Por favor, reproduza sem alterações, do texto sobre médico e paciente, o trecho que abre com as palavras "Quis saber a" e fecha com "que a perseguiam...".

## [TEXTO PARA ANÁLISE]

########

Uma vez eu assistia ao programa do Jô quando Dráuzio disse que nenhum médico consegue ajudar realmente um doente terminal se não tiver empatia e envolvimento emocional com ele.
 
Eu entendi perfeitamente o que ele quis dizer, pois o tratamento vai além de remédios. A figura do médico diz muito mais que qualquer pessoa, se o paciente deposita no profissional a confiança e o respeito necessários. Compete ao médico não se envolver tão intimamente a ponto de prejudicar sua vida pessoal ou confundir o doente, mas trazer para aquela pessoa algo além de medicamentos e frases evasivas.

Médico é realmente um profissional diferenciado, muitas vezes parecido com o ator que entra em cena para interpretar uma comédia, mas está pensando no filho doente ou na merda que aconteceu com sua conta bancária... Outras vezes vejo o médico como aquele controlador de voo, neuroticamente assistindo o trânsito infernal dos céus através de uma tela, tentando fazer com que aquele pontinho brilhante não esbarre no outro pontinho bem perto, porque, daí, centenas de pessoas explodiriam...

A paciente em questão não aparece no consultório há uns 9 anos. Voltou falando sozinha, coisa com coisa, trazendo a tiracolo uma "enfermeira", muito legal, por sinal.

Em momento nenhum de seus solitários devaneios ela foi incoerente. Ela chorava pela perda de uma filha e sofria profundamente por isso. A acompanhante interrompia suas falas, mas eu pedia para que a deixasse continuar. Enquanto eu resolvia as coisas práticas, a paciente subitamente chorava e se queixava de seu neurologista, alegando que não gostava mais dele...

- “Ela encucou com o médico, doutora! O médico é excelente!”, dizia a acompanhante.

Quis saber a razão de tão repentina ojeriza pelo médico de tantos anos. Ela, a paciente, me explicou que ele não teve paciência com ela na última consulta, quando lamentava das mesmas tristezas que a perseguiam...

Resolvido o problema! Como ela ainda lembrava de mim e confiava em meu taco, a ponto de fazer com que os parentes me achassem de novo (e foi a acompanhante que me achou, através de sei lá que meios), resolvi que ela devia ser atendida por um colega neuro, muito bacaninha e espiritualizado.

########

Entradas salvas
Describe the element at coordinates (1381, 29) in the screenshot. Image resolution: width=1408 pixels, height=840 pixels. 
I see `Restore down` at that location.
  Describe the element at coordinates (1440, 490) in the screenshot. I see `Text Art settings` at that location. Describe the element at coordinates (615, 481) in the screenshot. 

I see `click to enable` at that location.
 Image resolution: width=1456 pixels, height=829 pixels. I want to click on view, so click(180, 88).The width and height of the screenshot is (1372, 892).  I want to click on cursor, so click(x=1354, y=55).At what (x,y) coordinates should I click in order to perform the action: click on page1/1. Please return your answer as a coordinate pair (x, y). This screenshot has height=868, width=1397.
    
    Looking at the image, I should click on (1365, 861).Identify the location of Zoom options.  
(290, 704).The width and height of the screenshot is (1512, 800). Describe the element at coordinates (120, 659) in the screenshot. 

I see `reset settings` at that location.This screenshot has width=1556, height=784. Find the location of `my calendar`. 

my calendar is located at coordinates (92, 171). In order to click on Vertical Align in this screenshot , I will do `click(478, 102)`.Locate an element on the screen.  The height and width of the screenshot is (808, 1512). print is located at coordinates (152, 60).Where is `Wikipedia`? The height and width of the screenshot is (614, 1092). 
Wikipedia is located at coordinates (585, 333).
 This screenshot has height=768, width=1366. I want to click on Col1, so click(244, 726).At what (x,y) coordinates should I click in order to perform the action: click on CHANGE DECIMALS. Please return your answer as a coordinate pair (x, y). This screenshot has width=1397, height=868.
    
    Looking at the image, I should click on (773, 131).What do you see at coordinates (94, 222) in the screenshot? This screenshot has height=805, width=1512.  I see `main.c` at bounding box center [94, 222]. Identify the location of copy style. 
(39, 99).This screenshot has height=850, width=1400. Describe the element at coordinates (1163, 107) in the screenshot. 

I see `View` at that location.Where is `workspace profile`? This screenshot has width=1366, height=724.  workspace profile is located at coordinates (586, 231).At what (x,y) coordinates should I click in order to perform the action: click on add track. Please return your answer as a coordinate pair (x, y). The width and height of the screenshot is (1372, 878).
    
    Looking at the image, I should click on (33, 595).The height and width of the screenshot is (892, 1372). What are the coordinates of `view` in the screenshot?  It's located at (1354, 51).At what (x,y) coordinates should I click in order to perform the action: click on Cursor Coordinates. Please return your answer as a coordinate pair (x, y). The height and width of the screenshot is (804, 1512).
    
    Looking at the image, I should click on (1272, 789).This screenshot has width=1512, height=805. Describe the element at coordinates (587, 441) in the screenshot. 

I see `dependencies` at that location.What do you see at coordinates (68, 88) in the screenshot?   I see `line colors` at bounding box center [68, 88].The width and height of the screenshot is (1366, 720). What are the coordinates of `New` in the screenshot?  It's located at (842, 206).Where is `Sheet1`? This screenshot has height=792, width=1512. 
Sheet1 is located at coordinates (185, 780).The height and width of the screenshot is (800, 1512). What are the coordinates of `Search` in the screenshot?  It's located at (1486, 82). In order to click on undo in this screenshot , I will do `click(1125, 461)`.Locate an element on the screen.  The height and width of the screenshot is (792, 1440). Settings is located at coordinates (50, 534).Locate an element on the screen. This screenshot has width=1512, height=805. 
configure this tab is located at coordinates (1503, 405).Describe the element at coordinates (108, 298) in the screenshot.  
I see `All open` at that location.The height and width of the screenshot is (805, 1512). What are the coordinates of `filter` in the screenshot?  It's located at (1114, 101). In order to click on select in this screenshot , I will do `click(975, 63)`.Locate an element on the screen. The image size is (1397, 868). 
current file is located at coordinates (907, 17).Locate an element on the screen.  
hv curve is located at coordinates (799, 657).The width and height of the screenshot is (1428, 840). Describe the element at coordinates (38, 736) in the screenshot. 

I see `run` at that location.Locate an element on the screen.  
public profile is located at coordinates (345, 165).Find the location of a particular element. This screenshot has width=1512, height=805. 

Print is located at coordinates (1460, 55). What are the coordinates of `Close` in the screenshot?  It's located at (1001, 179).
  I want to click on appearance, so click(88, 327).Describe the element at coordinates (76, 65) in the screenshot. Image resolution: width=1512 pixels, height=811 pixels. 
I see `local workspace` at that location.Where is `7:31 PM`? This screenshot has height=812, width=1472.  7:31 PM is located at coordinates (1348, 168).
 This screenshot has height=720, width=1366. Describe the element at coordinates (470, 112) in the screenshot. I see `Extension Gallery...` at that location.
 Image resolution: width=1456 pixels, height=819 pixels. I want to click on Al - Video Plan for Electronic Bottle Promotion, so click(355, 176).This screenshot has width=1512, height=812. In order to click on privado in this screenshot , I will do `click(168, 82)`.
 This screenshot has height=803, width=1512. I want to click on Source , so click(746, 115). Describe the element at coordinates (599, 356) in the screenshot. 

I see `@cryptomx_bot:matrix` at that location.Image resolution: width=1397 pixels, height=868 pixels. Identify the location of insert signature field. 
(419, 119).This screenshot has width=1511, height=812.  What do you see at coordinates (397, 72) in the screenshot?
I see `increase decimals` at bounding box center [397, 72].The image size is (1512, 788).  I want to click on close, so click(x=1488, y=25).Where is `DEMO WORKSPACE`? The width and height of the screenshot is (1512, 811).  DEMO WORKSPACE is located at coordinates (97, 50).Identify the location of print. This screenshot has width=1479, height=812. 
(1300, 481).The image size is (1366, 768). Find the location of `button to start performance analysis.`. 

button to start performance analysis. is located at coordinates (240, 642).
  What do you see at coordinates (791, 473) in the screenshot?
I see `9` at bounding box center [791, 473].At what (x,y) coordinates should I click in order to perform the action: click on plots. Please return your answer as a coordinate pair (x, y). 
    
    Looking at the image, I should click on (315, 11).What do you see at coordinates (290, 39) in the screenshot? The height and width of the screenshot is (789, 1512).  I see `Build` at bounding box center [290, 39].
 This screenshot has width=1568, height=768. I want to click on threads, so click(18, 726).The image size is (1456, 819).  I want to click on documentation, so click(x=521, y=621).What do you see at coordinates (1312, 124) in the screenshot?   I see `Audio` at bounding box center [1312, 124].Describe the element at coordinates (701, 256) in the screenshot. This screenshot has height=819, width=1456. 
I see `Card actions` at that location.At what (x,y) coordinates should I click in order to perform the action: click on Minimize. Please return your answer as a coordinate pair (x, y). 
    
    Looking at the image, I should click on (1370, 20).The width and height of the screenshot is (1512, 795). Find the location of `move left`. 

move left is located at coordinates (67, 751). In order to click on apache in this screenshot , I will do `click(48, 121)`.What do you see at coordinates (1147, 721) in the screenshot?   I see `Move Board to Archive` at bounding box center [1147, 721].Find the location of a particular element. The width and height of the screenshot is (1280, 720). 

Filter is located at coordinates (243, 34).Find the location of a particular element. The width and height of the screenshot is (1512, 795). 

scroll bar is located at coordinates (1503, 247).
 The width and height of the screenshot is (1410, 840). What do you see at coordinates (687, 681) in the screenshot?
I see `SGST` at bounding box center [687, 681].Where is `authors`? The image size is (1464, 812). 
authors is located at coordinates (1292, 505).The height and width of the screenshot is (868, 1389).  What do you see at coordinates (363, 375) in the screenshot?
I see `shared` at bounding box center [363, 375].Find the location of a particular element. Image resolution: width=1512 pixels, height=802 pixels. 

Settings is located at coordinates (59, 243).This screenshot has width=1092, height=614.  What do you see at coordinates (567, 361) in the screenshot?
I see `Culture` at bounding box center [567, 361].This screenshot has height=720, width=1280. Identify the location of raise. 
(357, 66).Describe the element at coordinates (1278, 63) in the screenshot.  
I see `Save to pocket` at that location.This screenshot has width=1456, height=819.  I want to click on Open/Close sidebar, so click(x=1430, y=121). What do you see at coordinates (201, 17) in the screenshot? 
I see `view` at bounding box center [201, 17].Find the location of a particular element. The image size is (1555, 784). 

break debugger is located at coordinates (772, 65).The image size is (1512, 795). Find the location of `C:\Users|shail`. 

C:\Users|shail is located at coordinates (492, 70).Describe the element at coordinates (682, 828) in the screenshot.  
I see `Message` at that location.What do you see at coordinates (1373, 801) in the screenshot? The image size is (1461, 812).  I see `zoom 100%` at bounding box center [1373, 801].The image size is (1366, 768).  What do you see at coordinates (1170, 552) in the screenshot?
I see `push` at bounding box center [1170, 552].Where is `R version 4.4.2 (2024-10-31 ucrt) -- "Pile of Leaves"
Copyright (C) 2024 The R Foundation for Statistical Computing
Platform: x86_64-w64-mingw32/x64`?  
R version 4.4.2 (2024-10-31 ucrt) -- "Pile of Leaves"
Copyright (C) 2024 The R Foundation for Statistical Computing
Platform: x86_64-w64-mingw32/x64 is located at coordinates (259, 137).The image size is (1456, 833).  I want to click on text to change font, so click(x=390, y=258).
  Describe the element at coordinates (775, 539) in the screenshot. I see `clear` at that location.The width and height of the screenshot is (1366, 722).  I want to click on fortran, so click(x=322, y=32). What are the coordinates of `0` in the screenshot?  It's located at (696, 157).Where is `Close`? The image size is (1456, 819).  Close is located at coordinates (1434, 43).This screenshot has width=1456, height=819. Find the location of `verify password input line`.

########

## [ESPAÇO DA RESPOSTA]
Quis saber a razão de tão repentina ojeriza pelo médico de tantos anos. Ela, a paciente, me explicou que ele não teve paciência com ela na última consulta, quando lamentava das mesmas tristezas que a perseguiam...